Just holding a new Shaun Tan is cause for celebration. I am determined not to spoil this very special, thought-provoking book. Still, I have to – and I really do mean have to – give just a few words over to the images within. The art work is a series of beautiful and puzzling paintings. Much like his earlier Tales of Outer Suburbia, but perhaps more suited to mature readers, this latest book takes a look at those everyday regions that feel neither here not there. They are entirely recognisable – only not so, once Tan has twisted them into somewhat strange, somewhat unsettling new shapes. They look set to fuel an autumn, winter, and perhaps a spring’s worth of thought.
To this I would add that Tan deserves greater recognition as a writer of prose. Illustrators are sometimes given a raw deal, in terms of how their contribution might be recognised in a co-created book. As writer and illustrator, more attention is generally given to Tan’s striking, singular imagery. But he is so good at voice. It’s there in spades in his earlier Tales of Outer Suburbia that moved with great conviction from incredulous grandchildren, through squabbling brothers, to frantically bewildered turtle rescuer. It’s here in spades too. They deserve to be heard. Treat yourself.
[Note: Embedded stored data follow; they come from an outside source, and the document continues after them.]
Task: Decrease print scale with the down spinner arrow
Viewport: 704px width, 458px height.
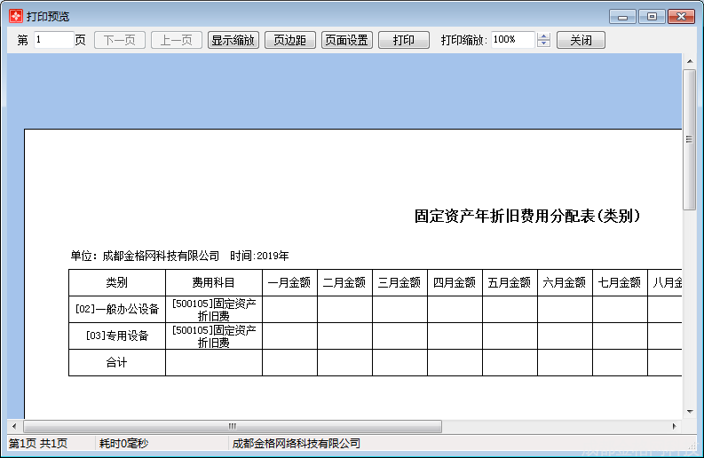Action: [544, 44]
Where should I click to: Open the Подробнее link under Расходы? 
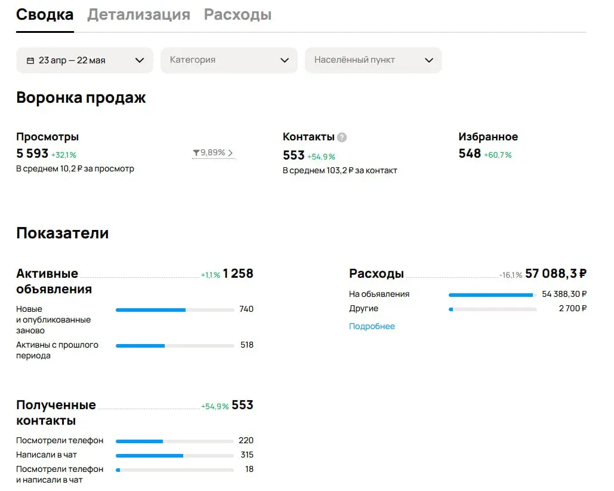coord(372,327)
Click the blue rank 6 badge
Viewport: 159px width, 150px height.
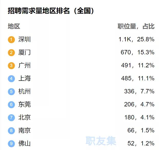click(x=11, y=105)
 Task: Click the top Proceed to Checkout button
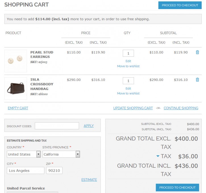click(x=180, y=5)
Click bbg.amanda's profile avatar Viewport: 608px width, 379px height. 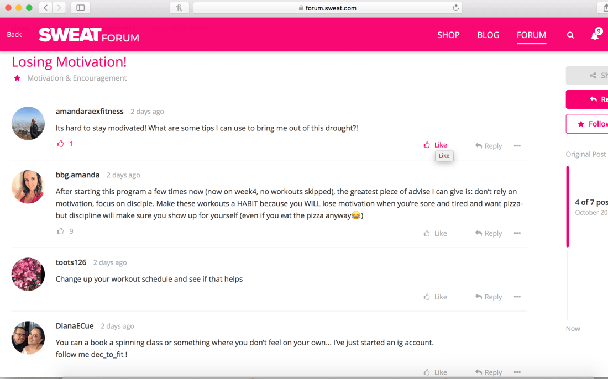pos(28,187)
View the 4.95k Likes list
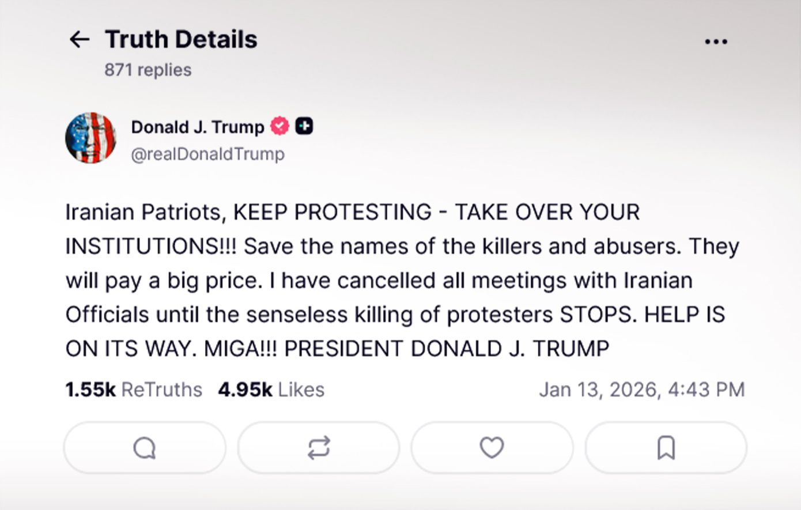The image size is (801, 510). (x=271, y=390)
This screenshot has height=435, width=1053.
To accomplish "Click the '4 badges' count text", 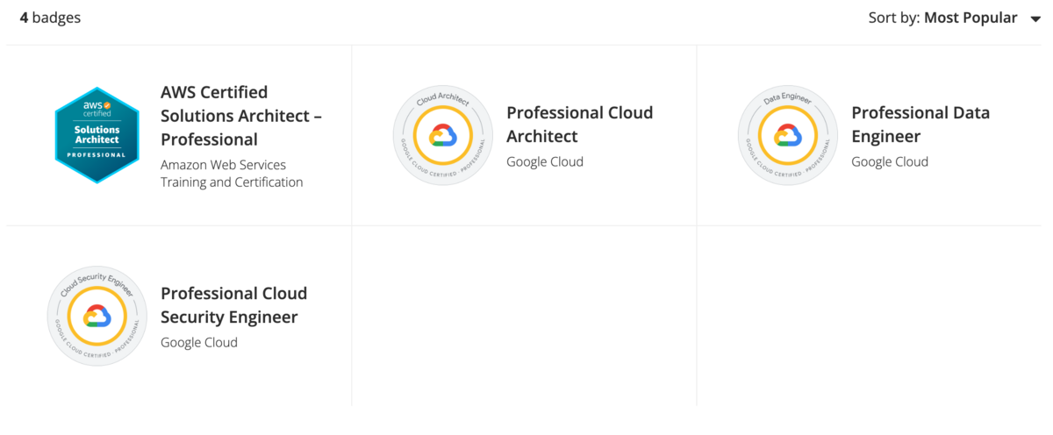I will click(x=50, y=18).
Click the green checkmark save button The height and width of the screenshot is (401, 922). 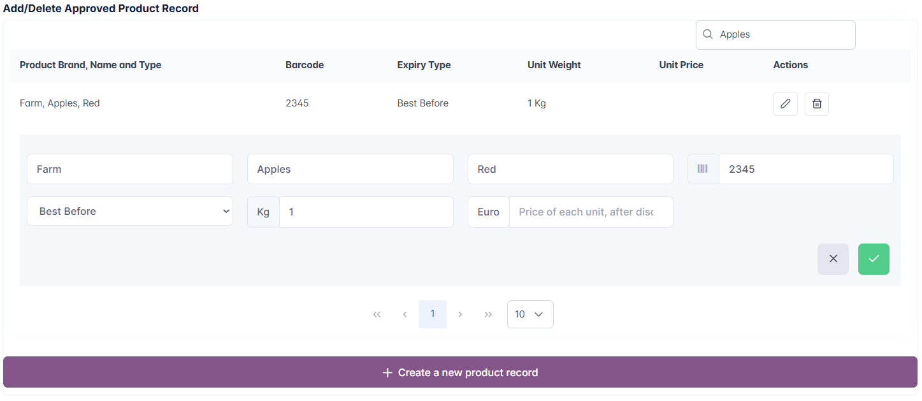(873, 259)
The final book of the day was an unexpected bonus. I’d had Tales of the Inner City on pre-order for a while now (Tan’s Cicada is out in November; feel free to stake an early claim). I enjoyed the privilege of having an advance copy of Louisiana’s Way Home in order to write my review. This last book, The Silk Roads, by Peter Frankopan, was a stumbled-upon bonus from a visit to the bookstore.
Just a few days ago I had seen a conversation on twitter relating to the (really rather beautiful) A Stone for Sascha by Aaron Becker, the author of the (also really rather beautiful) Journey trilogy. Not got these books? No-one has noticed. Sneak them into your collection while no-one is looking. They are essential and A Stone for Sascha is one of the best picturebooks of the year.
Here’s a snapshot of the conversation:
Now look at this screenshot from The Silk Roads:
Timely stuff. And a further leap in scale of vision. We started small. We went local. Now we’re heading global – historically, geographically, culturally. It feels especially welcome right now when some are trying to spin the telescope around on its stand. It’s also timely because for one reason or another, curriculum is firmly -and rightly – on the agenda. With this come the sort of questions that we need to engage with if we are to conceive of a genuinely well-balanced and broad curriculum. Those aren’t just words.
Whose curriculum, for whom?
Which narratives are to be privileged and which will be marginalised? What will be lifted up to the light; what will be left in the shadows?
The Silk Roads is an especially handsome book, beautifully illustrated by Neil Packer, and it does a very special thing. It says “open your eyes…wider…wider still. You’ll learn something. And then something more.” Face it, you’ll learn a lot. You’ll get this world that little bit better. Who knows where that might take us? It has a point to make, and many points to plot in space and time. It’s a challenging read. Rich, expository non-fiction is something that we perhaps cannot get enough of as part of our book provision. It would make a wonderful addition to your non-fiction offer – chiefly for more mature, proficient readers in upper Key Stage 2.
And that is that. Three books. Three lenses, from close-up to widescreen. A very full picture. A vivid set of pictures. A whole world of pictures. An especially rich day.